On July 14, 2012 the container ship MSC Flaminia suffered an explosion while in the North Atlantic Ocean. The explosion occurred in a cargo hold, and a subsequent fire spread to other parts of the vessel, which was en route to Belgium from Charleston, South Carolina. The vessel burned for several days, and two crewmen were reportedly killed; the vessel was abandoned in the Atlantic, about 1,000 miles from the US. The ship reportedly had loaded in Charleston containers filled with combustible bleaching agent calcium hypochlorite, which were involved in the fire. The facts are still being established, and there have not been any substantive reports on the specific cause of this fire.

The vessel is listing 8 degrees due to ingress of water used in fighting the fire. Approximately 1,200 to 1,500 containers are reported to be severely damaged or destroyed. The vessel has also suffered serious damages.

Although the specific cause of the explosion and fire have not been determined, mis-declared, mis-stowed HAZMAT cargo that somehow ignited is believed to be the culprit. However, until salvors can get to the cargo, it is all conjecture.
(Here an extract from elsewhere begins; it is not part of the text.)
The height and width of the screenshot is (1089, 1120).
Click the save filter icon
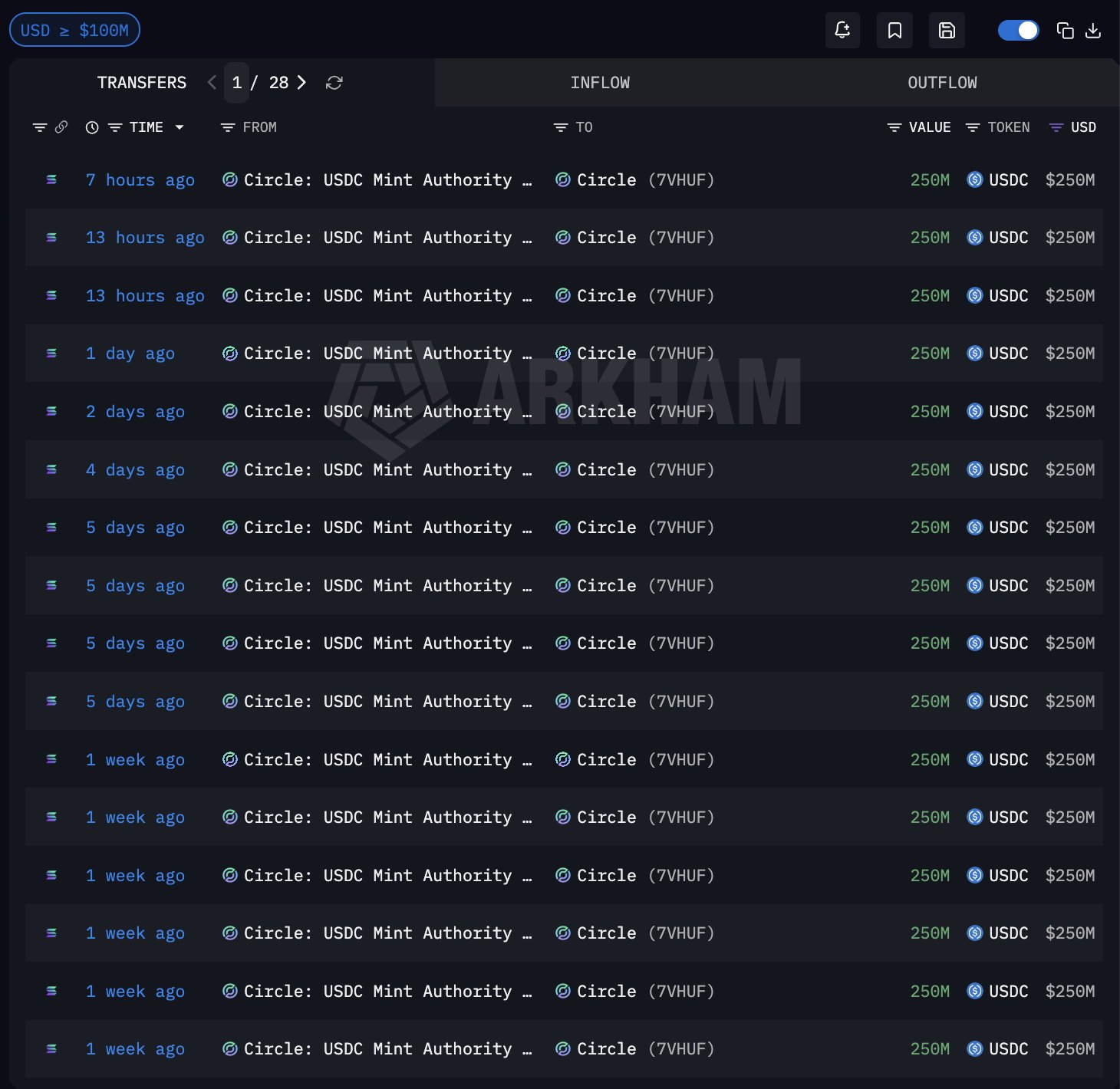(x=947, y=31)
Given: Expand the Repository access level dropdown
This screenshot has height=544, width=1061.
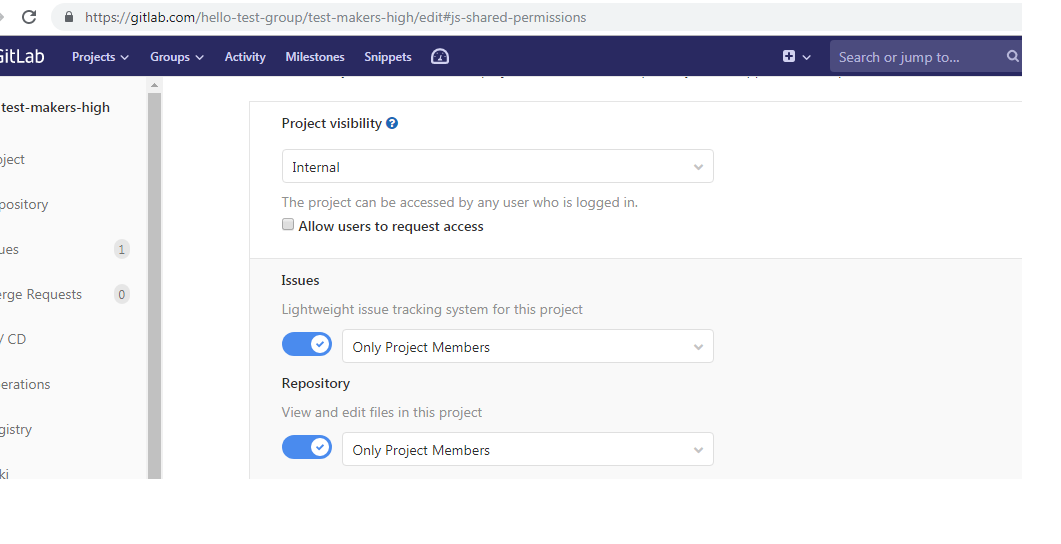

If there is fault on the part of any of the cargo interests, there could be substantial liability for the manufacturer and/or shipper of the cargo in regard to claims that might be asserted by the vessel owners, insurers, crew and other cargo interests. The shipper and manufacturer could be facing allegations of a major liability exposure for a hazardous cargo that may have been unstable, packed incorrectly or mislabeled.